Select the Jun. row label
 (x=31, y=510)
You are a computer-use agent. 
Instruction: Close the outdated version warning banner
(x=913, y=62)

--

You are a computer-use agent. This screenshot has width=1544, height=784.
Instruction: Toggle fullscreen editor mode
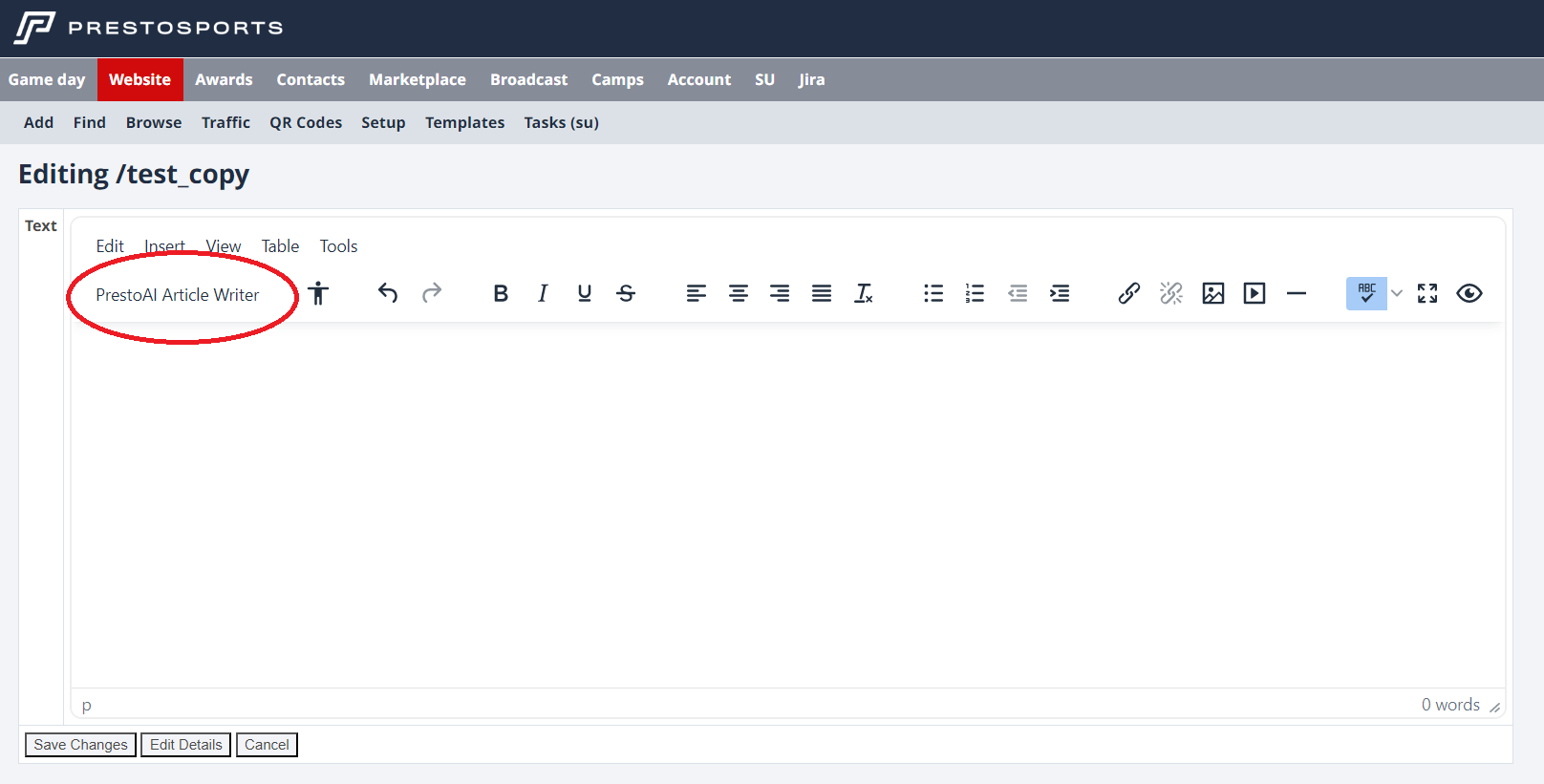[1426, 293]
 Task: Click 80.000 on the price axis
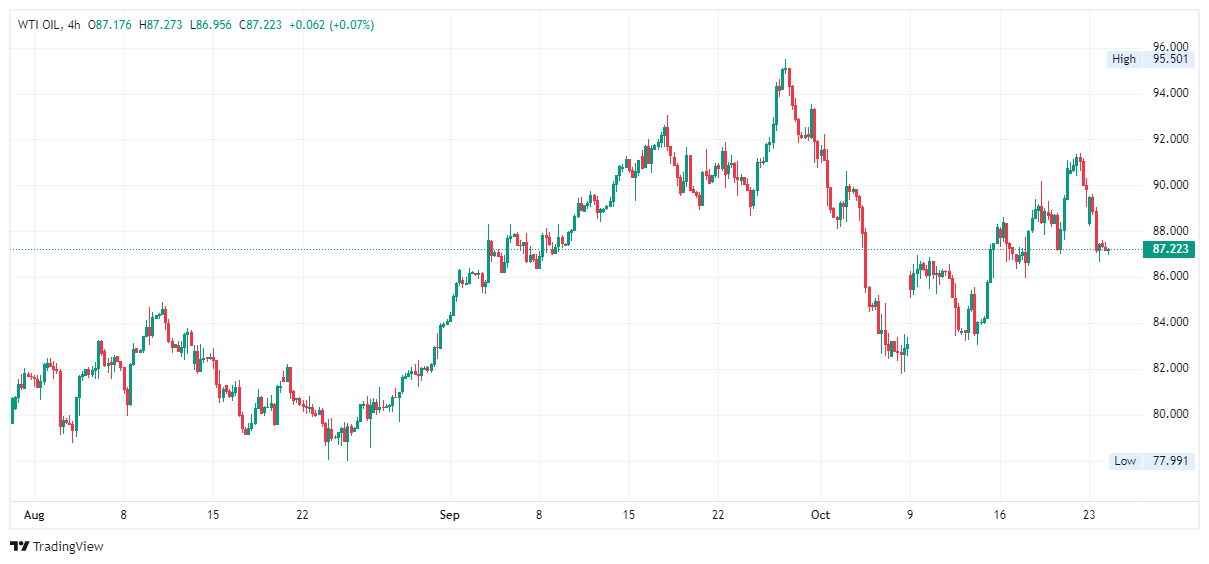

--

- [What the task requires]:
Only one part of the listing is wanted: the lines from the one containing "You are a computer-use agent. This" through the one containing "Task: Click 80.000 on the price axis", both included. Please transcribe it exactly, leaving out the pictures.

- [Written reply]:
You are a computer-use agent. This screenshot has width=1544, height=784.
Instruction: Toggle fullscreen editor mode
[1426, 293]
 Task: Click 80.000 on the price axis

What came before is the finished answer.